Robert Kiyosaki Warns of Imminent Market Crash, Accumulating BTC and ETH as Safe Havens
Finance author Robert Kiyosaki warned of an imminent, historic stock-market crash and said he is accumulating gold, silver, Bitcoin (BTC) and Ethereum (ETH) as safe-haven assets. Posting on X, Kiyosaki cited rising global instability, inflation, AI-driven job losses and shifts in Japan’s carry trade as crash triggers. He reiterated that crashes create buying opportunities and said he is buying more BTC and ETH as prices fall, noting Bitcoin’s 21 million supply cap as a scarcity advantage versus gold and repeating a prior forecast that BTC could reach $1 million by 2030. Kiyosaki also disclosed selling $2.25 million of BTC to fund businesses while planning to use business income to repurchase Bitcoin. The coverage cites on-chain data showing a growing share of ETH is staked under proof-of-stake contracts, which may reduce liquid ETH supply and tighten available ETH for trading. At the time of reporting BTC traded near $66,800. For traders: the headlines may prompt increased retail interest and short-term volatility in BTC and ETH, while ETH staking dynamics could gradually reduce circulating ETH supply and influence medium-term liquidity and price action.
Bullish
The net effect of Kiyosaki’s remarks and the reported on-chain ETH staking trend is likely bullish for BTC and ETH over the medium term.
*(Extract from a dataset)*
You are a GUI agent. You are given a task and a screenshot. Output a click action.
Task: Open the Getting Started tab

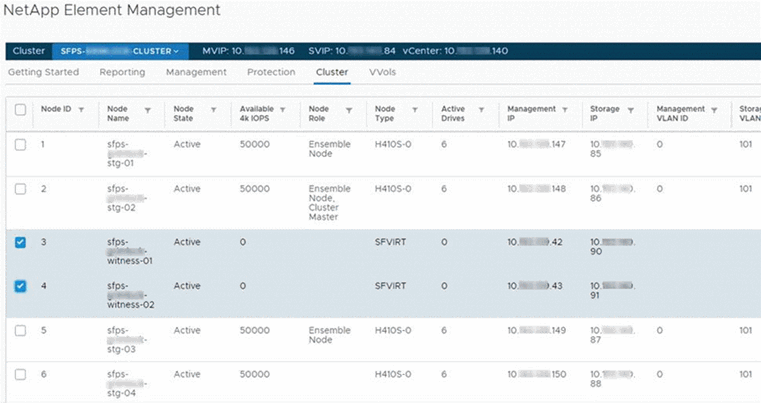pyautogui.click(x=45, y=72)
Public endorsements from a high-profile investor can increase retail demand and trigger buying interest when prices fall, creating short-term upward pressure after volatility. Kiyosaki’s explicit accumulation plan and narrative that crashes are buying opportunities can amplify retail FOMO and inflows into BTC/ETH. Separately, increasing ETH staking under PoS removes some ETH from liquid supply, tightening available trading supply and supporting price under demand. Short-term impact may be mixed: the warning of a broader market crash could increase risk-off sentiment and cause temporary declines or higher volatility in crypto alongside equities. However, the combination of renewed accumulation interest and reduced liquid ETH supply points to a constructive medium-to-long-term price bias for both BTC and ETH.